Personally I think that the reason sims have started to disappear compared to the golden 90's is because the sims have gotten too complex. In particular, flight sims now require a lot of extremely expensive hardware to run competitively or online - the PC and graphics outfit itself, the flight controls, headsets and high speed internet to download the huge patches that come out every other week, etc. etc.

But besides the hardware requirements, users have to learn very long procedures that were not necessary in the past. Example, in the A-10 or F-16 sims popular now, starting up the aircraft alone takes 10 minutes or more just to get all the systems online from a cold dark cockpit. Then you have to program the weapons or nav systems, etc.

In the old days of simming a lot of this stuff was simpler, but not toooo simple. I guess this made it a lot easier for people to jump in and play.

At the same time though, I do wonder if people (young people in particular) are just more stupid than they used to be. When I was 12, 13, 14 years old I was playing very detailed sims like Falcon 4. It was complicated stuff. These days I don't know anyone in their teens who plays anything other than minecraft, skyrim or some console trash. Time spent thinking or studying something seems to have shrunk to zero and answers to any problem are available immediately on youtube.

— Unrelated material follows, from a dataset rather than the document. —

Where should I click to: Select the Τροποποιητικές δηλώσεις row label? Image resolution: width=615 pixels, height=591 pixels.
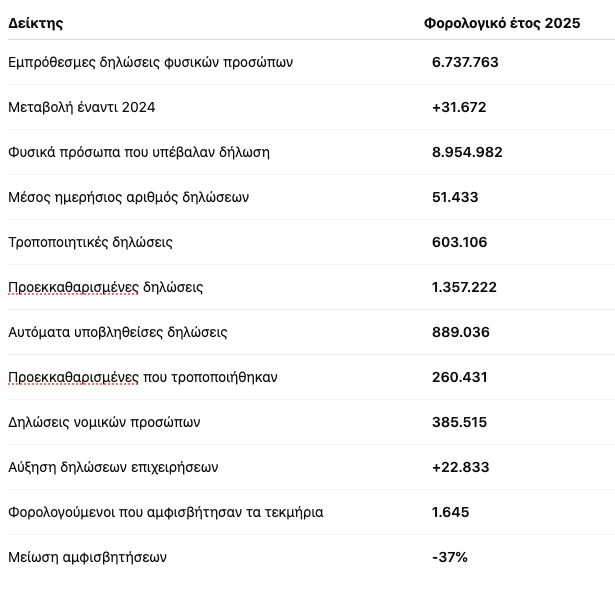click(90, 242)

Dark times ahead for detailed sims?

It is sad because I have long hoped for a higher detail version of Dangerous Waters, the naval simulator, but it will never happen.

Maybe the only future for high fidelity sims is open source collaborative projects. Most independently developed sims fail after the first year or two of development and the programmer fades into obscurity. Perhaps if someone created a sim completely with open source from the beginning, it could be picked up by later developers and eventually become something good.